Below are the records; copy each line in which "volume" can be found.

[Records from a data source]
═══

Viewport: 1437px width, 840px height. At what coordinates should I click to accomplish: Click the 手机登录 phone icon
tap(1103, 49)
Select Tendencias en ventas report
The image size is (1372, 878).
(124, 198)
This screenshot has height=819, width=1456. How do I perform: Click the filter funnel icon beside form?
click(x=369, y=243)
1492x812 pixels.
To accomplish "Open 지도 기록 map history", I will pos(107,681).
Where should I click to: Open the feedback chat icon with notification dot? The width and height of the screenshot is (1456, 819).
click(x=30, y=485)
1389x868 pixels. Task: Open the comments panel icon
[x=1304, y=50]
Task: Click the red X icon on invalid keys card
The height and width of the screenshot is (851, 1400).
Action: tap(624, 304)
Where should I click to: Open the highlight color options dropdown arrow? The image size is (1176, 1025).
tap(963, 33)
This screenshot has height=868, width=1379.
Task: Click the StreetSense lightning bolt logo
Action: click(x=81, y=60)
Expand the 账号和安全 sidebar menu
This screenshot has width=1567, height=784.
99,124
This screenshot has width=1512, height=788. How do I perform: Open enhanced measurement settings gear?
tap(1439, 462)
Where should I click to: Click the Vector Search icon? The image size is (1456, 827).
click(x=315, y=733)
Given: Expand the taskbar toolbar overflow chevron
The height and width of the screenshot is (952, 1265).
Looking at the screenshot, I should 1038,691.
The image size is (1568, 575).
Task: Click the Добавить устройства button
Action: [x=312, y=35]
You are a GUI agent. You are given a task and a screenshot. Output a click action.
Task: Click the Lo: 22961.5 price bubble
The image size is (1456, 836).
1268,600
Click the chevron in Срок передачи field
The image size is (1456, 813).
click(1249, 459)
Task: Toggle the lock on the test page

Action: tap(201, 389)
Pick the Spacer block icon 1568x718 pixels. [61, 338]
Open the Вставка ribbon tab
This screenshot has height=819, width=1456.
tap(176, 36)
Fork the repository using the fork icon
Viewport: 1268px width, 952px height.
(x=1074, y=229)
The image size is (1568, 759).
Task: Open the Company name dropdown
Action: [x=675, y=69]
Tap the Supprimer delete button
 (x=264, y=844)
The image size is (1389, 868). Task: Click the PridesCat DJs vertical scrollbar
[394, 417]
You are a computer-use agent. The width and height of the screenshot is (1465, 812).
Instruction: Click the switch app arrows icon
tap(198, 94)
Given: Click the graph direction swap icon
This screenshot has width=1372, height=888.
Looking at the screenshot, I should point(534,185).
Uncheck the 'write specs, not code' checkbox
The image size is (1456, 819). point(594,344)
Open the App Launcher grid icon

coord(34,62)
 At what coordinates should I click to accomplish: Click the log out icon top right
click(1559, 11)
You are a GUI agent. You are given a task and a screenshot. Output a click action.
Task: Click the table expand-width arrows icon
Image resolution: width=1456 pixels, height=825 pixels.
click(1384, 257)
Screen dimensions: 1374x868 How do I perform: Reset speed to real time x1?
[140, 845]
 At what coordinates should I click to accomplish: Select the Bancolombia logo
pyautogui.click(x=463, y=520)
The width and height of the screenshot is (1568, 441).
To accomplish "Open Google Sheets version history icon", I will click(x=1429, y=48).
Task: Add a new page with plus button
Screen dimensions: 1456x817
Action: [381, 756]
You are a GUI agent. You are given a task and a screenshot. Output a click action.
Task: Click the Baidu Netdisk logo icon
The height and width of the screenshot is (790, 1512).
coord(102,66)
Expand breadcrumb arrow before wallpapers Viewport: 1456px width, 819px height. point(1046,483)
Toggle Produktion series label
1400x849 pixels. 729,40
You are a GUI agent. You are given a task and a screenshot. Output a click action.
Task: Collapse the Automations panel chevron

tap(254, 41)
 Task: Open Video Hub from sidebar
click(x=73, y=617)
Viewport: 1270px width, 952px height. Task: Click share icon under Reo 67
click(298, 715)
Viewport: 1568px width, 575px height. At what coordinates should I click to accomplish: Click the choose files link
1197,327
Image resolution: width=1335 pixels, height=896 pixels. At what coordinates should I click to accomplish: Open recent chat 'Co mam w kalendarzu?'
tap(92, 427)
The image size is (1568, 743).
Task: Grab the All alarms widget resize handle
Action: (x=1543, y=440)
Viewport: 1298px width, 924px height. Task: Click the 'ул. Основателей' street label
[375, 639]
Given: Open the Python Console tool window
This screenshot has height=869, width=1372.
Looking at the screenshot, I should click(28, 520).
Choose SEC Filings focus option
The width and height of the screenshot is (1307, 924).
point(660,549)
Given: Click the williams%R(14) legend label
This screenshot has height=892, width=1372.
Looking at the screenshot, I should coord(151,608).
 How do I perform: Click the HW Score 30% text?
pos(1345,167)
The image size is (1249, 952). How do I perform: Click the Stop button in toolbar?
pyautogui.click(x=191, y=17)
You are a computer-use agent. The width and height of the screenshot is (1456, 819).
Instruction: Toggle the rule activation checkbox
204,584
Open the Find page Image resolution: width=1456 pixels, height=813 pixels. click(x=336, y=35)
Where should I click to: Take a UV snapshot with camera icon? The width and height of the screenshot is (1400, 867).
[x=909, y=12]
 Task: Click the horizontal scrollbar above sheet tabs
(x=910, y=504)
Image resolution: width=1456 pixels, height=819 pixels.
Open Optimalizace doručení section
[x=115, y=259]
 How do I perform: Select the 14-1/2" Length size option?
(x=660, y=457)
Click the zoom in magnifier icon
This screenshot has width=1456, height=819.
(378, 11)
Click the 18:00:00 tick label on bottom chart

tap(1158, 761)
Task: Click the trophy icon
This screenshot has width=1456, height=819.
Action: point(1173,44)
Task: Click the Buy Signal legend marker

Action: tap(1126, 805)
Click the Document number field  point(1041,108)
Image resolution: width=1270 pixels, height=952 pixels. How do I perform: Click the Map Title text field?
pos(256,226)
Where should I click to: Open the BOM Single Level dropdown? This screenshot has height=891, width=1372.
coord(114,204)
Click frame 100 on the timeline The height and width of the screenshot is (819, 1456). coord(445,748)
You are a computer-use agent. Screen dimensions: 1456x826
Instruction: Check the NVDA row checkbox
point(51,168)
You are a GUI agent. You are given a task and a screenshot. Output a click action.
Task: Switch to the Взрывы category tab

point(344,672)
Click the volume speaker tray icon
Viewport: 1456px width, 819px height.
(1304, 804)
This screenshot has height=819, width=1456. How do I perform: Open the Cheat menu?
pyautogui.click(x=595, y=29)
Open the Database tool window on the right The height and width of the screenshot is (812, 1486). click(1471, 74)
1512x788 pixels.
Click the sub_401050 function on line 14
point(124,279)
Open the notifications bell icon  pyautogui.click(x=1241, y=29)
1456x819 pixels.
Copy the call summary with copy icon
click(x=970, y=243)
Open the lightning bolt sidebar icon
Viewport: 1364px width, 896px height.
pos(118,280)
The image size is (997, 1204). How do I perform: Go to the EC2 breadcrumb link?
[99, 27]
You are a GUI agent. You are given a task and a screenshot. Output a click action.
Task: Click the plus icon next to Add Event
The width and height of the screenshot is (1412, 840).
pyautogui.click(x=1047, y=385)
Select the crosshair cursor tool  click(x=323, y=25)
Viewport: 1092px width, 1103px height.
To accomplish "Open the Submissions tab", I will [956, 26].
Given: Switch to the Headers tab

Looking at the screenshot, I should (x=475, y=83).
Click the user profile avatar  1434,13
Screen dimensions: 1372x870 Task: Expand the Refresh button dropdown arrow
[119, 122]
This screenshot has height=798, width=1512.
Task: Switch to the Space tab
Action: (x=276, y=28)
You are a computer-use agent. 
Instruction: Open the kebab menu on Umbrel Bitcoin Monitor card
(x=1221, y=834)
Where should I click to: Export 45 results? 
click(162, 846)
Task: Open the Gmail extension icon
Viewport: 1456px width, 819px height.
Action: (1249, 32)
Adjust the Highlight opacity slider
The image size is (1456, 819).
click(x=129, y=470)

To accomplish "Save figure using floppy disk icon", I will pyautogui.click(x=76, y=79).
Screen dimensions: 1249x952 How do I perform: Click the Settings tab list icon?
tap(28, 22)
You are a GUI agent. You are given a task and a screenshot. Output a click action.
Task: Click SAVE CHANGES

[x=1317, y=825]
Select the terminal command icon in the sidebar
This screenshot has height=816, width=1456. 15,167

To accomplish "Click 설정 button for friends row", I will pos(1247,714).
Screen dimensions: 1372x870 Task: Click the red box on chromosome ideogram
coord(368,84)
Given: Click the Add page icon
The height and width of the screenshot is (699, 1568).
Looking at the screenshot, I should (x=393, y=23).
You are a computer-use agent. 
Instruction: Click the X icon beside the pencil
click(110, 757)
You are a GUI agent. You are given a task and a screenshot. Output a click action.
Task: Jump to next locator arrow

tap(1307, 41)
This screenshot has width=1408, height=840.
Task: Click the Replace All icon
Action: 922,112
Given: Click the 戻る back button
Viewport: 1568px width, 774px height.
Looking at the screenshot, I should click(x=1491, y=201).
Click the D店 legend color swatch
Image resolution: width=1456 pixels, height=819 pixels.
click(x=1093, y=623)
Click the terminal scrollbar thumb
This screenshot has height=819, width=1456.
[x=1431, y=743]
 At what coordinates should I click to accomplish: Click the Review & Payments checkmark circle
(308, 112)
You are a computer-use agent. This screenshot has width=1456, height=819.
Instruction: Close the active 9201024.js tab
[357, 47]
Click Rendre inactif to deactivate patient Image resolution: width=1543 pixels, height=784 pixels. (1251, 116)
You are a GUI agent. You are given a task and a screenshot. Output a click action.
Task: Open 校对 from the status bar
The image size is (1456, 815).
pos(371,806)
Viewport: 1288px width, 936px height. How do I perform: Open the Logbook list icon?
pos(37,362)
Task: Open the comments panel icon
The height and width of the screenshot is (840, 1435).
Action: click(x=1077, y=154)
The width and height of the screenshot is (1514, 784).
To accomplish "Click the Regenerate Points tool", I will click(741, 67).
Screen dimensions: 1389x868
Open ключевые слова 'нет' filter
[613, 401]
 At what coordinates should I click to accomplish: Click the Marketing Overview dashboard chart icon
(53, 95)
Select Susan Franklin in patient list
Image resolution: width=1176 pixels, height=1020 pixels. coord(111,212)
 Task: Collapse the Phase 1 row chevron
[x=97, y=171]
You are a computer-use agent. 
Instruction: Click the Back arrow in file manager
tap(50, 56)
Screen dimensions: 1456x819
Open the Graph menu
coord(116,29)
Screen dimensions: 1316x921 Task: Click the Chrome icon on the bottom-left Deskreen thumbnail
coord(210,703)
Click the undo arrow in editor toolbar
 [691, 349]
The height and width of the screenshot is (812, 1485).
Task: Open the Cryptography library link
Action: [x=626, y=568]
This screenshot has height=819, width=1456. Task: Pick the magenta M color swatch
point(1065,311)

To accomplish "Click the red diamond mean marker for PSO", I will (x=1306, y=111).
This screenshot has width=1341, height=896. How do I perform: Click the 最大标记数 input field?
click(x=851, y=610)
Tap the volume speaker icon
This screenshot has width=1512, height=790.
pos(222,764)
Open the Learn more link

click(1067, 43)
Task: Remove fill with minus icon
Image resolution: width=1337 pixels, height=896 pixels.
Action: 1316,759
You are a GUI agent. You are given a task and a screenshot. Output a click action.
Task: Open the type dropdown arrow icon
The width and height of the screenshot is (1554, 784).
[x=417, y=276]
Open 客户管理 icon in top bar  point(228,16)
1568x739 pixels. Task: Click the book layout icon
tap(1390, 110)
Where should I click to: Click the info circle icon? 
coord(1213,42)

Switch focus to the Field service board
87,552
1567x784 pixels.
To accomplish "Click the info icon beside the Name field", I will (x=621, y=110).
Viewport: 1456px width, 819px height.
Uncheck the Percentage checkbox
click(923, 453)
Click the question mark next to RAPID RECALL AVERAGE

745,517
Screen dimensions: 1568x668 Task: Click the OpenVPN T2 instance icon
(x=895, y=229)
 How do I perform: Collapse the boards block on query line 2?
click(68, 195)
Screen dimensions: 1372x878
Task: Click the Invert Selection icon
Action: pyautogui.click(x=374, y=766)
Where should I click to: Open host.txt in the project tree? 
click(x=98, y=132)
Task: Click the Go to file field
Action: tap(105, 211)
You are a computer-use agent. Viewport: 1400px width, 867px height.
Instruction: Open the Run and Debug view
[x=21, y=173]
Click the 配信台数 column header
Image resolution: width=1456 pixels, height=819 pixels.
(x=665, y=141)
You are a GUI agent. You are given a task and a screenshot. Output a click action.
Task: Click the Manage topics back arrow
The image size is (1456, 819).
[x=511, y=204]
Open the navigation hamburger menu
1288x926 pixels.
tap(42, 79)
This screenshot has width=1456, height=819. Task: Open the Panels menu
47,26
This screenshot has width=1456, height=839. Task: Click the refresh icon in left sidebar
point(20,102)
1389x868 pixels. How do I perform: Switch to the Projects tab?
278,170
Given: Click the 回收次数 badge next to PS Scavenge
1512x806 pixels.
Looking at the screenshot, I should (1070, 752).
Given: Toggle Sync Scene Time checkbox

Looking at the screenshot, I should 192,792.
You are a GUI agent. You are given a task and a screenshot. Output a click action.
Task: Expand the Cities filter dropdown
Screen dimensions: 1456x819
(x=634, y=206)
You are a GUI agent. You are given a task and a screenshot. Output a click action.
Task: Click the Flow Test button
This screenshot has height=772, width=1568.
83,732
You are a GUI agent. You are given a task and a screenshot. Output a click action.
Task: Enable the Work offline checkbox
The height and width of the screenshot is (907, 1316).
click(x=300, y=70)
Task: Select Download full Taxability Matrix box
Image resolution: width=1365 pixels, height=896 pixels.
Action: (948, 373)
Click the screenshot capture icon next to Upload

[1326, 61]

═══

__Response__
Click the volume speaker tray icon
Tap the volume speaker icon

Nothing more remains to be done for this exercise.